I am so proud of my Post-Dispatch!

I moved from St. Louis to Dallas a few years ago, but still follow St. Louis news closely. Reading this makes me very proud.

— Michael
10:16 am October 12th, 2008

Blah blah blah. Like the Post Democrat would EVER endorse a Republican for President. Barack is less qualified for Vice President than Sarah Palin, and he’s going for the top post. If people actually looked at his character (drug user, racist, socialist, inexperienced), they would be making a different choice in November.

— Think|
10:48 am October 12th, 2008

Why is it that you can’t disagree with a Republican on any issue without them attacking you personally? I see the behavior repeated time and again as it is with your readers. You endorse Obama because you think he stands for the issues that are important to you,so you are a communist! Republicans shoot themselves in the foot at every turn. Have Republicans forgotten that dignity and respect are one of the many things we expect from each other….and our President. A temper tamtrum because everyone doesn’t want to play the same game means that no one wants to play with you at all. Watch the polls and learn.

— Jan
11:03 am October 12th, 2008

If Obama gets elected, we can only hope that that house and senate go Republican. If the Democrats have complete control with Obama at the helm, some very scary changes will be coming our way.

— Think|
11:34 am October 12th, 2008

Well written, persuasive, and logical. Kudos to the St. Louis Post-Dispatch.

— Daniel
12:06 pm October 12th, 2008

Your editorial is wise, thoughtful, reasonable. Obama is truely the very best choice

— barbara bridges
12:14 pm October 12th, 2008

Thank you for this beautifully-written and incredibly insightful piece. The contrast between Obama’s and McCain’s records, campaigns and overall perspectives are stark… and it couldn’t be more obvious that Obama is the clear choice for president.
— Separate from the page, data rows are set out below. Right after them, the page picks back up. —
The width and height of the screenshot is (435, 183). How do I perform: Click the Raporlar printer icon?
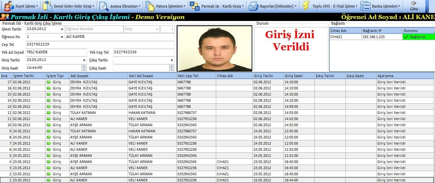tap(253, 6)
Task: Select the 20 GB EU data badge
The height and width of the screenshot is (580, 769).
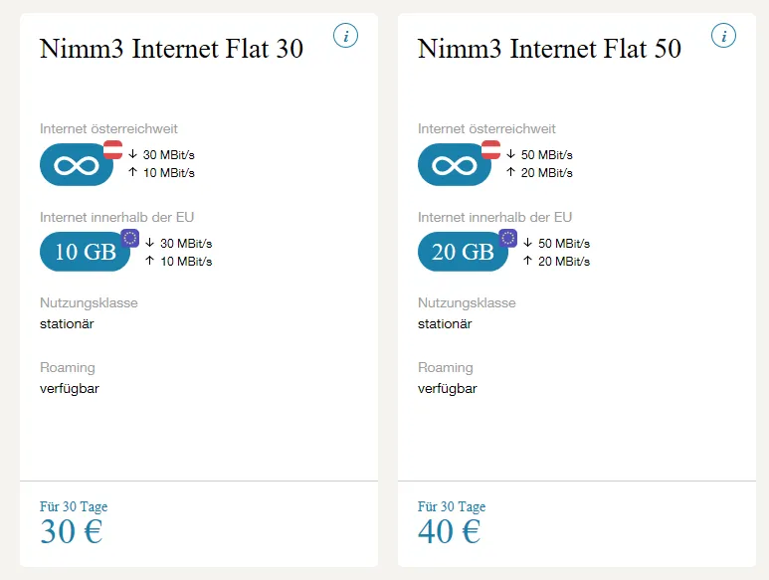Action: [463, 252]
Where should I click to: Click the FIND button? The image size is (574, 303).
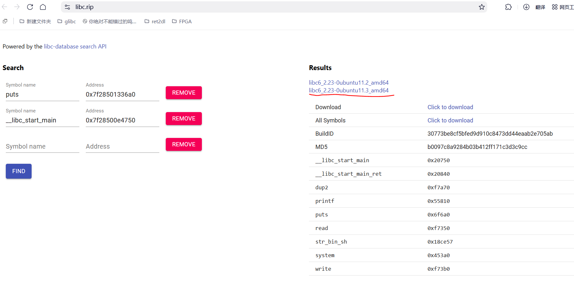click(19, 171)
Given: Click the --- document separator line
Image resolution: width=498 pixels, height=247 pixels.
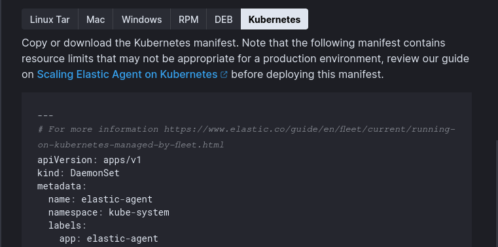Looking at the screenshot, I should point(45,116).
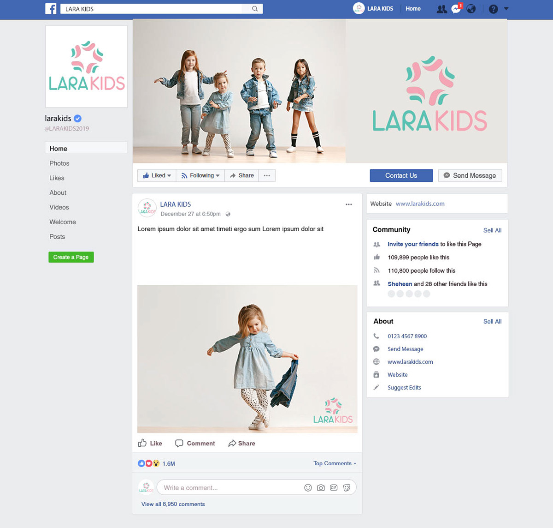553x528 pixels.
Task: Select Videos in left sidebar
Action: 59,207
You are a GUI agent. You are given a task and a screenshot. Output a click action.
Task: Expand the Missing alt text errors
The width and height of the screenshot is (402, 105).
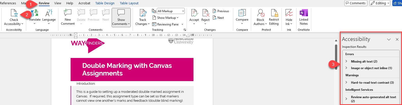click(346, 61)
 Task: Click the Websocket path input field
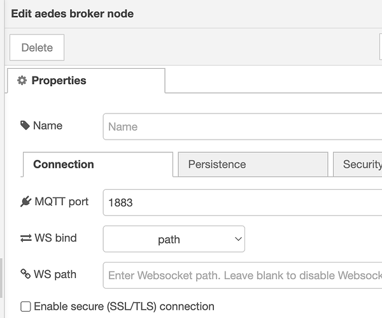pyautogui.click(x=242, y=275)
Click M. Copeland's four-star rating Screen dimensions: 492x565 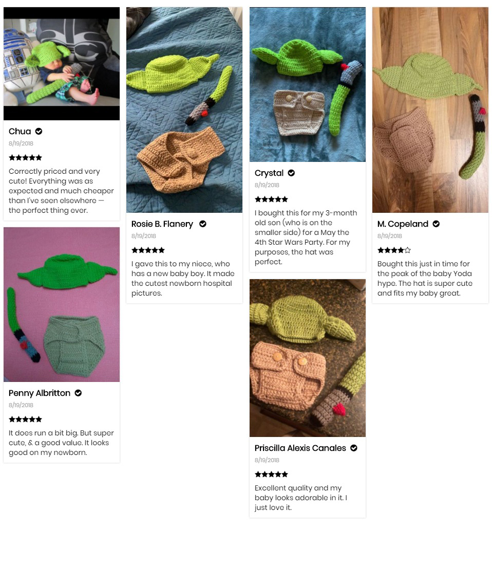click(394, 250)
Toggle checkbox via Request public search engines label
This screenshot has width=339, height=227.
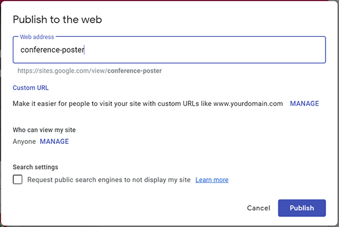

Especially as someone who cares deeply about veteran’s issues, how a man who lived as a POW during wartime could not care about upholding the Geneva Conventions that prohibit the torturing of people AND who has repeatedly slashed veterans’ benefits is someone I cannot vote for. He clearly has lost touch with reality… and what is reality for most Americans.

And for Star20: really?! STLtoday.com has a socialist agenda?! Come on. How old ARE you, with your “Comrade!”. What ignorance.. way to drink the McCain “fear” koolaid.

Thank you for this piece. GOBAMA!

— J.
1:06 pm October 12th, 2008

St Louis? Didn’t they arrest 19 Dems for Vote Fraud last election? Endorsing a Terrorist Sympathizer like Obama is a Disgrace.

— Dennis D
1:49 pm October 12th, 2008

?? Mr. McCain, a longtime critic of government regulation, was late to recognize the threat

Are you Joking?? McCain and other Republicans recognized this threat long ago. The Black Congressional Caucus did everything in their power to Protect Franklin Raines and Fanny Mae. Barney Frank. Maxine Waters and others are on VIDEOTAPE opposing such stronger regulations. Democrats fingerprints are ALL Over this financial Mess. Stop pushing disinformation. No wonder Newspapers are losing Circulation accross the nation. They are LIARS.